She fixed me with a megawatt grin. “Honey, if I ever decide to ride the magic carpet, you’ll be my first.”
“Deal.” I perused the display of designer mugs while she flitted around behind the counter like a healer from another time. Then I was looking at Dan’s table, my eyes drawn to his notes by a word that landed in my subconscious like a bag of concrete.
Vampires.
“They’re everywhere,” Dan whispered across the table to a pair of rapt, watery blue eyes. “It’s the Spring Lambing.”
I inched closer, shuffling along a display of paperweights.
“But that’s not even the half of it,” Dan continued in hushed tones. “The werewolves, they know. And they let it happen. Every ten years, all over the world.”
Dan was staring up at me now. Any pretense of eavesdropping had been blown about the time I planted my elbows on his table and sandwiched my head in my upturned palms.

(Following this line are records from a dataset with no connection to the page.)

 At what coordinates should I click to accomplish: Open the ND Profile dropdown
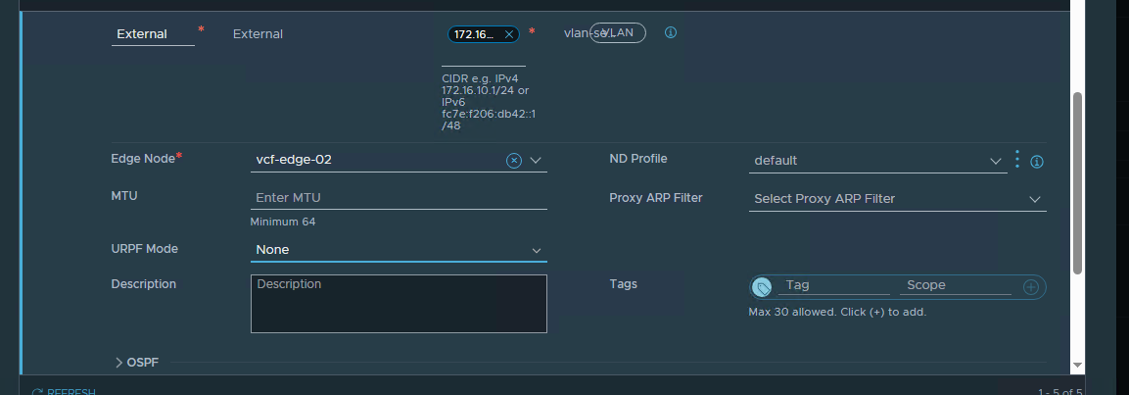pyautogui.click(x=996, y=161)
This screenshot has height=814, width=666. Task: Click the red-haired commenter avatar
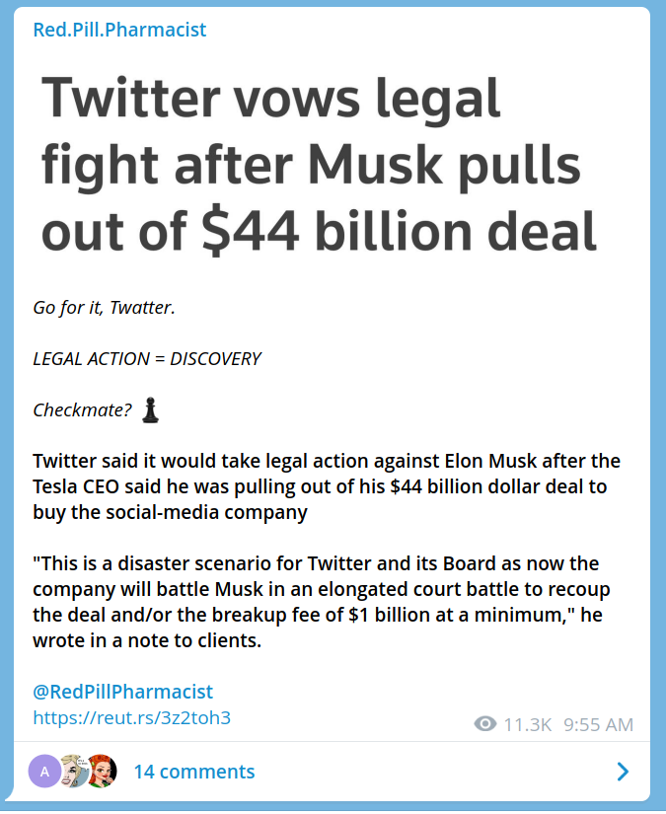(102, 771)

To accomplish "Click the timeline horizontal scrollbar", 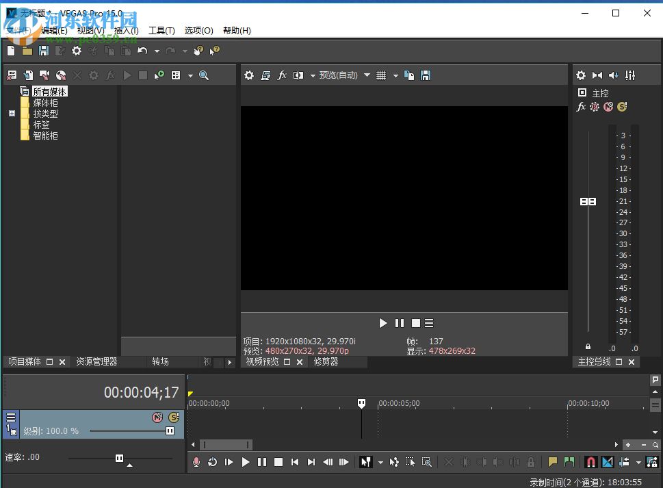I will coord(226,445).
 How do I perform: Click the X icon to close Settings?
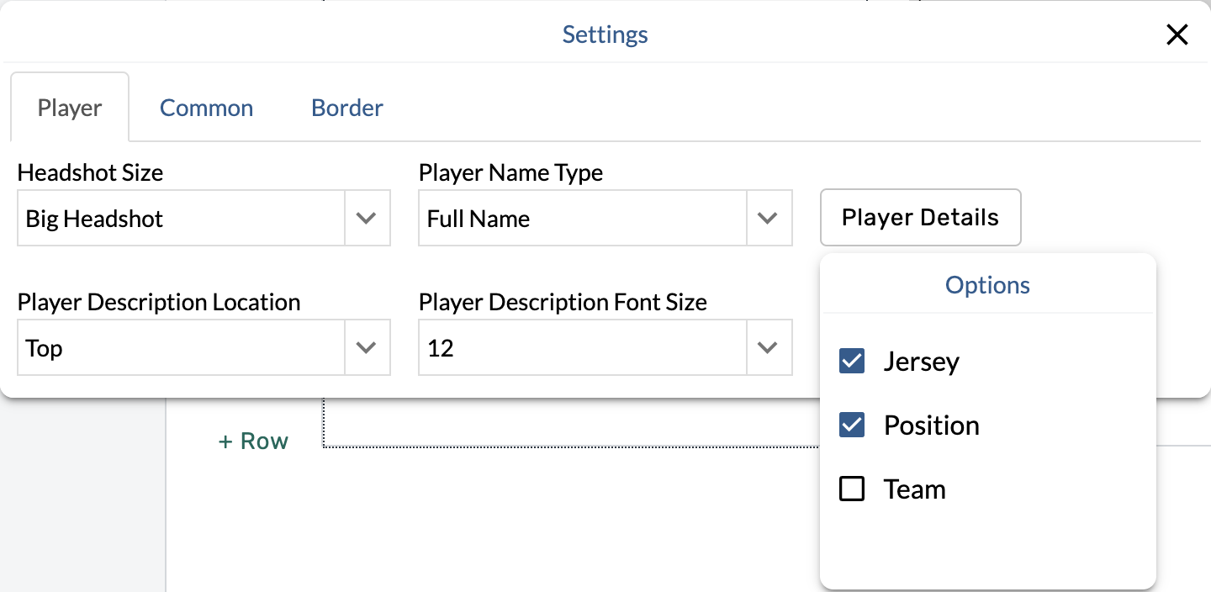tap(1177, 34)
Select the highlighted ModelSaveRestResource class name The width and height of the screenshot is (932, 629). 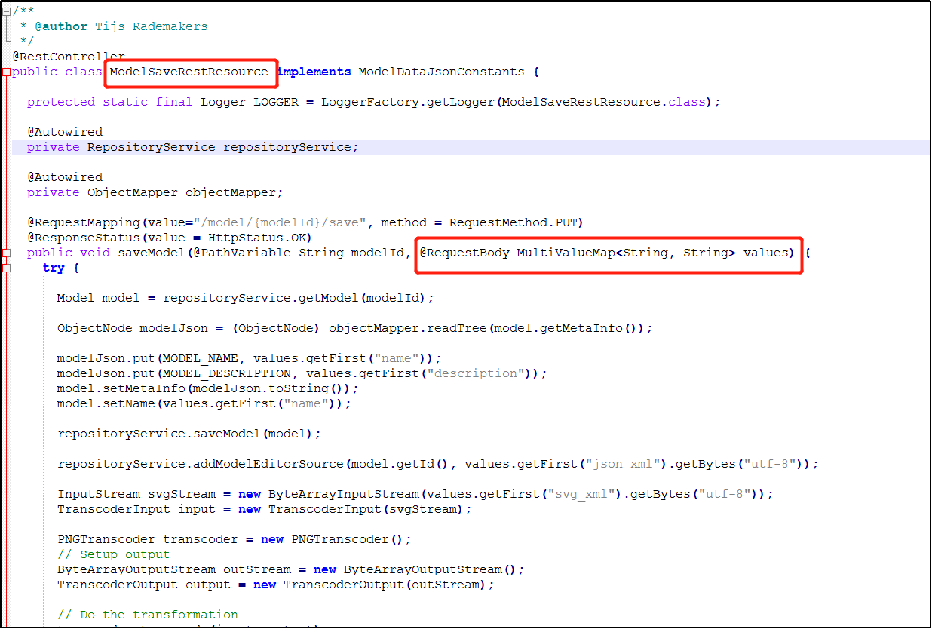[x=191, y=72]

“Danno,” I said. “Tell me everything.”
Chapter 12
“Dan told me everything.”
Mark sniffed the air, nostrils twitching. “Quad shot venti S’more Mocha, extra whipped cream?” He set his pen aside, folding his hands on top the papers on his broad oak desk. “How many of those have you had?”

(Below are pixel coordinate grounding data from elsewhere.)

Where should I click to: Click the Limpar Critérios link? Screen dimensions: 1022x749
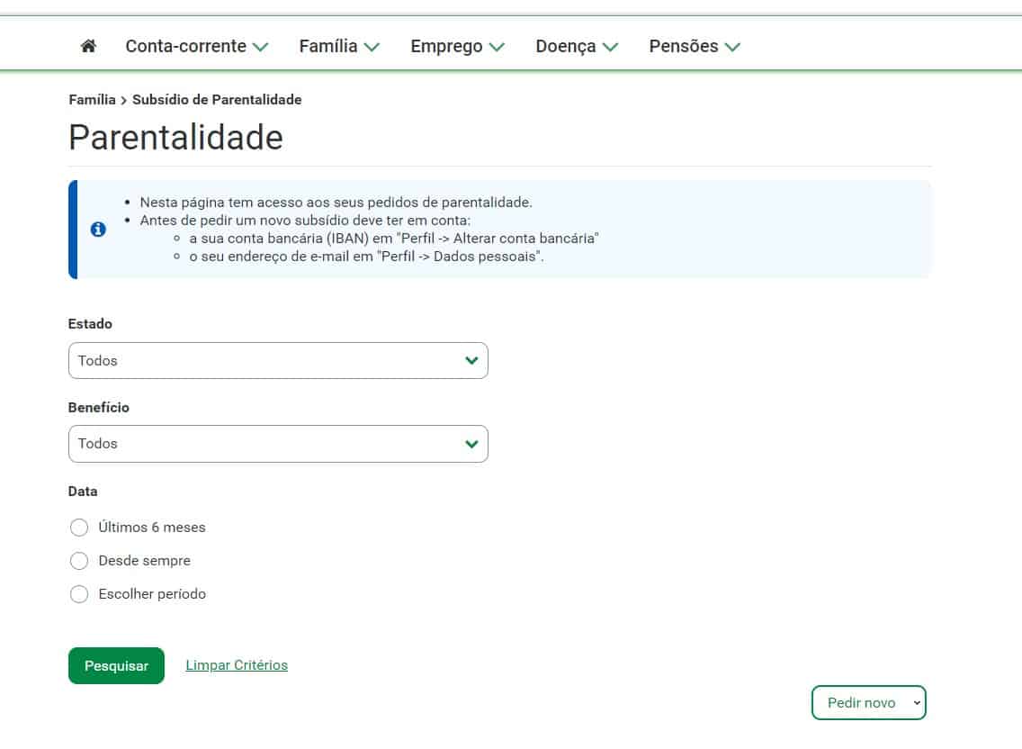point(237,664)
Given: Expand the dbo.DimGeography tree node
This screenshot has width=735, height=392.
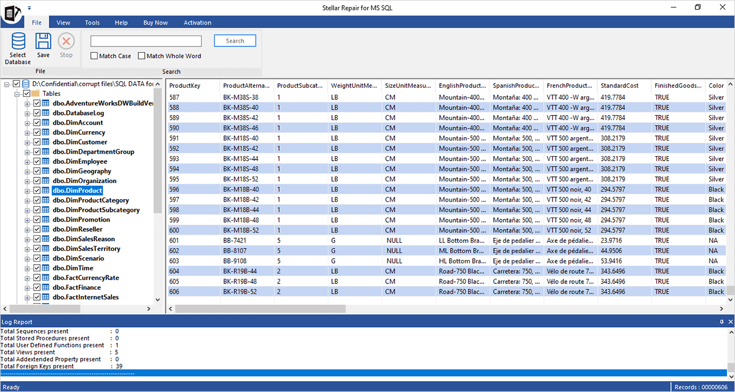Looking at the screenshot, I should pyautogui.click(x=27, y=171).
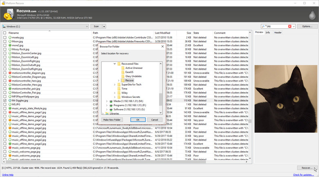Toggle the select-all checkbox in Filename header

pyautogui.click(x=4, y=33)
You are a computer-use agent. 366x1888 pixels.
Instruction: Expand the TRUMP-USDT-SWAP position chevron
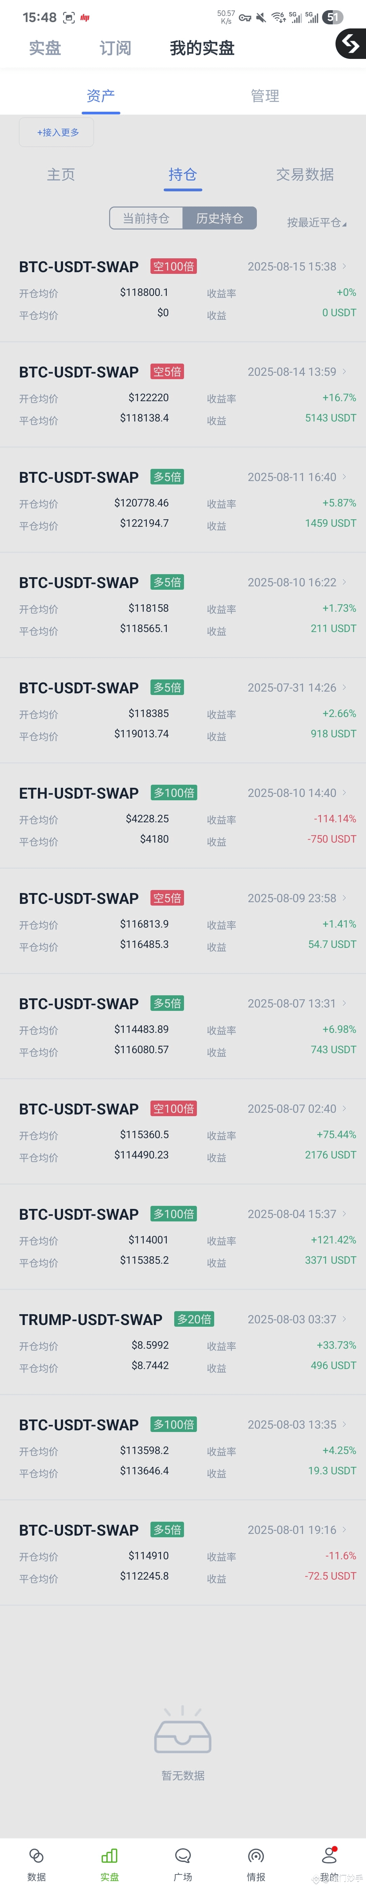tap(344, 1319)
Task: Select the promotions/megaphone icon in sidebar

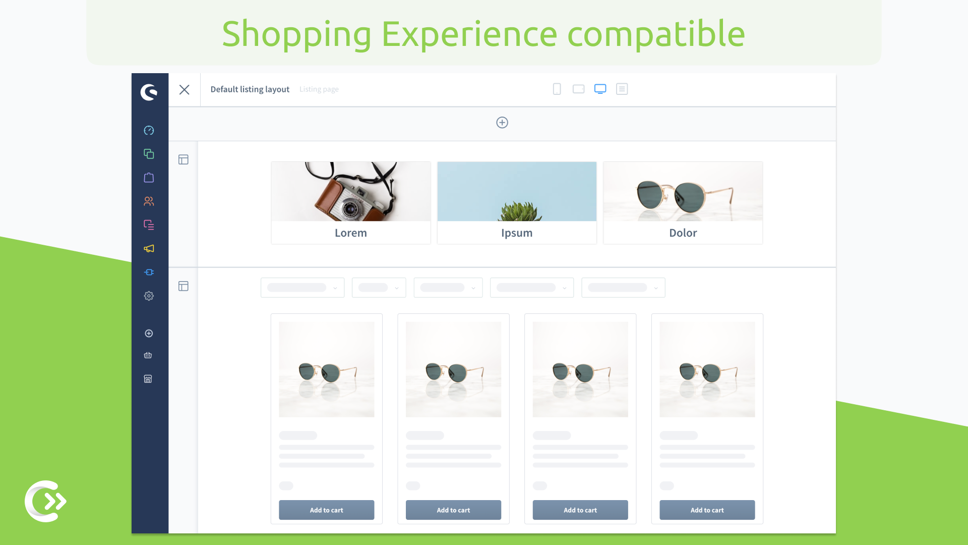Action: pos(149,248)
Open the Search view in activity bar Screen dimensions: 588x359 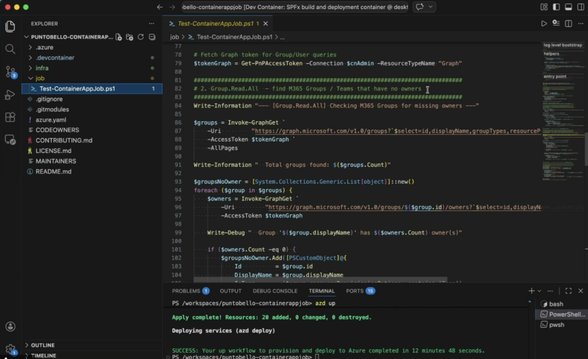pos(10,49)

“Why does that matter?” The pain exploded in my forehead as I sucked down another icy straw-full. “Four?”
“Fuck.” He massaged his temples with fingers I knew to have expert knowledge of human musculature. “I’m not having this conversation with you when you’re on the sauce.”
“Is it true?”
“There’s true, and then there’s true,” he said.
“You just repeated the same word twice with a slightly different emphasis. That doesn’t work on me anymore. But the sex thing still has some mileage. You want to make a suggestive comment or something?”
Mark raised a dark eyebrow at me and leaned back in his chair. “That’s the whipped cream talking, isn’t it?”
“Probably,” I admitted. “Sucks having your bluff called, doesn’t it?”
He pushed himself away from me with a disgusted sigh.
“So?” I asked. “Is it true?”
“You need to take her.” Joseph Abernathy had appeared from the clear blue ether, leaning in Mark’s doorway.
Mark cast a gritty look at his father. “Great idea. Let’s just bring a sixteen ounce ribeye to a dog fight while we’re at it.”
“Aww!” I said, oddly touched. “You think I’m a ribeye?”
“How is she supposed to decide if she doesn’t know what being the heir really means. You can’t keep her from that world forever.” Joseph shrugged away from the doorframe and paced toward the desk.
“Right. How am I supposed to decide if—wait...are you saying I’m a ribeye because I have a lot of marbling?” I plopped myself down in my usual spot on the couch that I had almost agreed to have a litter of Abernathy’s puppy on earlier that day.
“I’m not trying to keep her away from that world,” Abernathy said. “I’m trying to keep that world away from her.”
“Because sixteen ounces is a huge steak,” I added. “And it would be really easy for me to assume you’re speaking proportionally here.”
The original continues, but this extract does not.